Ceci n’est pas un billet subliminal destiné à vous faire, un, penser à du chocolat, deux, manger du chocolat. Ceci dit, si vous faites l’un et/ou l’autre, je vous remercie de m’en informer, cela pourrait alimenter un nouveau billet sur la suggestion involontaire. Non, ceci est a priori (je sentais déjà que ça n’allait pas être aussi simple) un billet sur l’organisation de la pensée. Ou plutôt sur les différents plans d’organisation de la pensée. Une astuce apprise il y a quelques années pour gagner du temps, paraître intelligent, briller en société rapidement, et dont je ne me suis jamais servi. Ce qui ne signifie pas qu’elle est inutile pour autant. Ni que je n’en ai pas besoin pour faire vibrer mes paillettes…

L’idée ? Pouvoir aborder n’importe quel sujet assez promptement de façon argumentée et organisée donc, modulo une petite valise de culture générale quand même ou de curiosité, la première étant un corollaire de la seconde. Il y aurait ainsi cinq grandes approches (bien plus en réalité, mais dans le cas présent, il s’agit d’être efficace, de ne pas être pris au dépourvu dans une conversation de salon) pour développer une pensée : H, G, T, P et Z ! En clair Horloge, Global, Triangle, Pendule et Zoom. Au hasard – et pour assurer la continuité avec le billet d’hier (en fait, d’avant-avant-hier mais vous comprendrez plus tard) -, penchons nous sur les smartphones, téléphones intelligents,  mobiles multi-fonctions, terminaux de poche et autres ordiphones !

Horloge ! Facile : hier, aujourd’hui, demain ! Avant 1992 et l’IBM Simon, les smartphones n’existaient pas. Nous devions nous satisfaire de téléphones portables, qui étaient eux-mêmes révolutionnaires comparé au téléphone que nous appelons désormais fixe car il doit être relié en permanence à une prise pour être opérationnel. Par opposition au portable – victime de l’impitoyable progrès dès sa pré-adolescence comme s’il avait subitement déclaré l’équivalent électronique du syndrome de Hutchison-Gilford et, à cet égard, est considéré comme une antiquité sous nos latitudes, ce qu’il n’est pas en réalité à l’échelle de la planète – et au smartphone donc qui, lui, requiert d’avoir constamment une prise de courant à portée de main pour être rechargé, a fortiori, utile. Situation potentiellement dramatique qui a fait émerger des formules étranges comme « je peux te prendre du courant ? » voire « je peux me brancher ? », étant entendu que personne ne croit réellement que c’est vous, en personne, qui allez vous brancher : nous nous sommes progressivement auto-assimilés à nos machines… Bref, nous voilà prêts pour la posthumanité. Mais c’est encore un autre sujet !

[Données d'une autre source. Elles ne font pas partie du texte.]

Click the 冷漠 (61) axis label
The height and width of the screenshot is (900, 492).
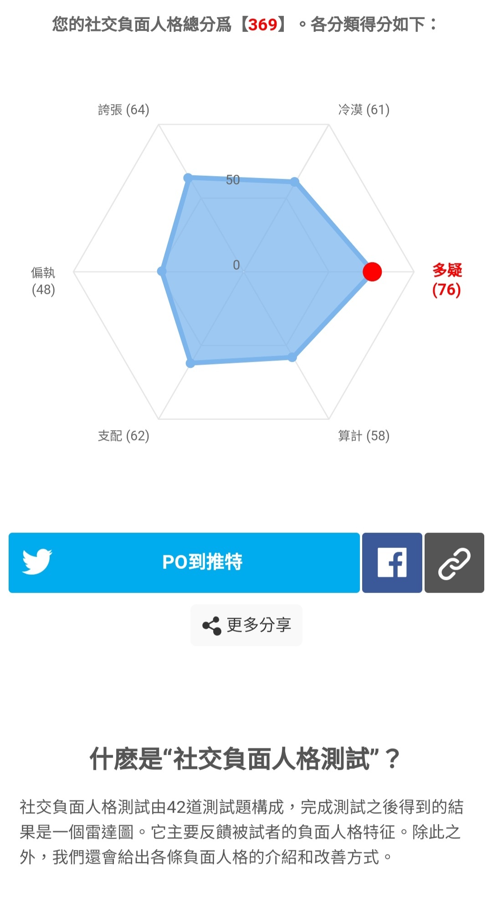(364, 110)
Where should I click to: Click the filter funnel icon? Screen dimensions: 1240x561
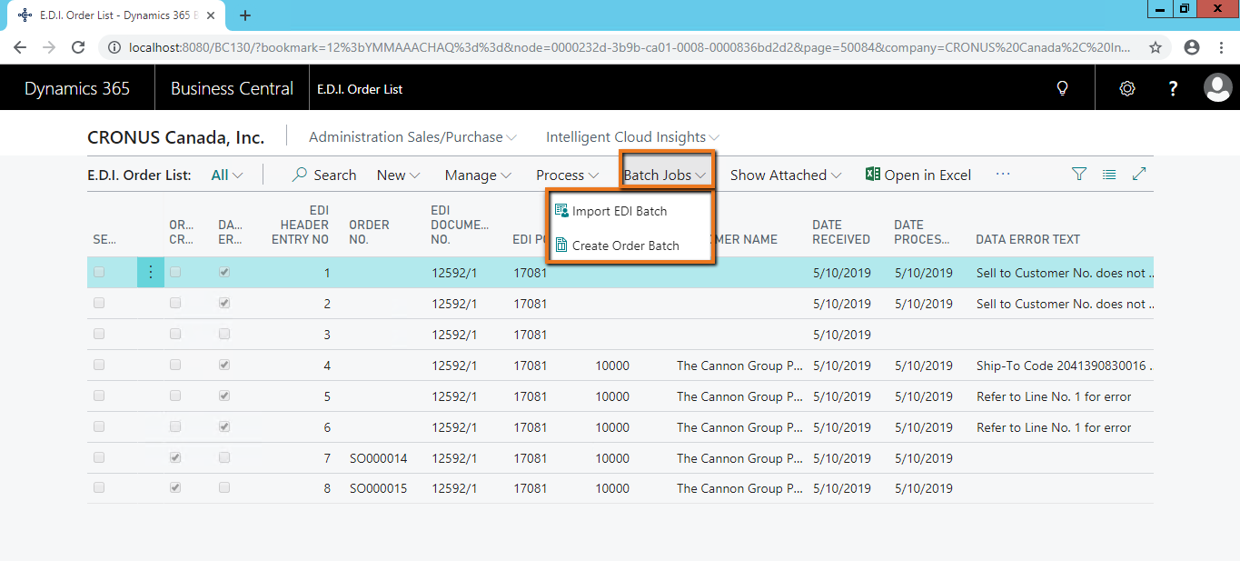point(1079,175)
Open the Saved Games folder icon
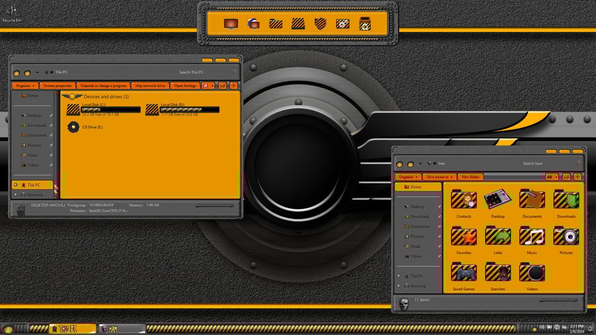Screen dimensions: 596x335 click(463, 272)
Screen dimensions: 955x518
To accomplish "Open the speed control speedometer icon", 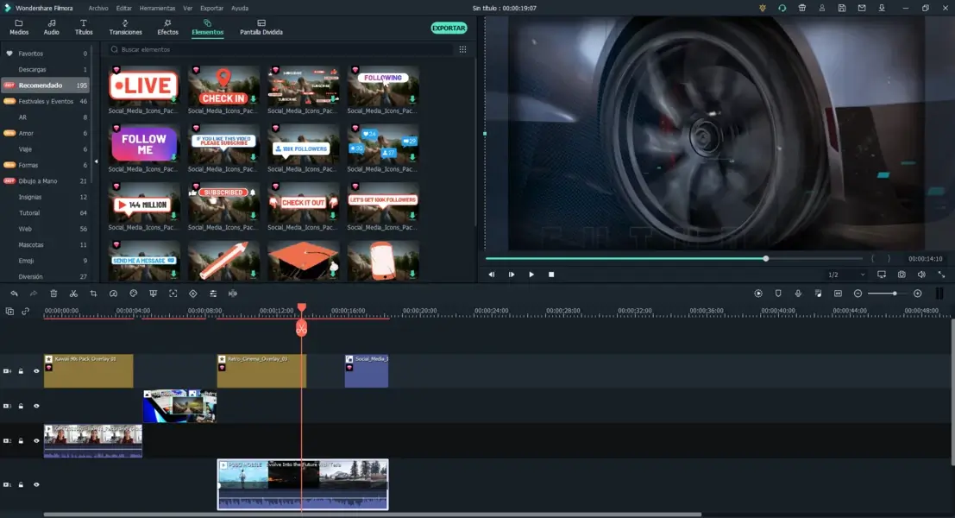I will point(113,293).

Aujourd’hui, en 2018, il se vend 54 mobiles chaque seconde dans le monde. Effarant non ? Fin 2016, il y avait ainsi 5,7 milliards d’utilisateurs de mobile (oui, mobiles et smartphones confondus, ce qui ruine mon exemple je sais) sur la planète pour 7,5 milliards d’habitants dont 1 318 522 586 enfants de moins de 10 ans et 332 892 230 anciens de plus de 80 ans (je fais l’hypothèse naïve que les deux extrêmes de la population n’y ont pas ou plus accès), soit 1 651 414 816 personnes que l’on peut décemment sortir du scope. Une simple soustraction nous apprend donc que tous les autres ont des portables qui, en une poignée d’années, sont littéralement devenus nos auxiliaires de vie, des couteaux suisses qui ne coupent pas, d’effrayants doudous d’adultes, des outils qui, finalement, ne servent plus vraiment à appeler, ce qui relève pourtant de leur mission originelle…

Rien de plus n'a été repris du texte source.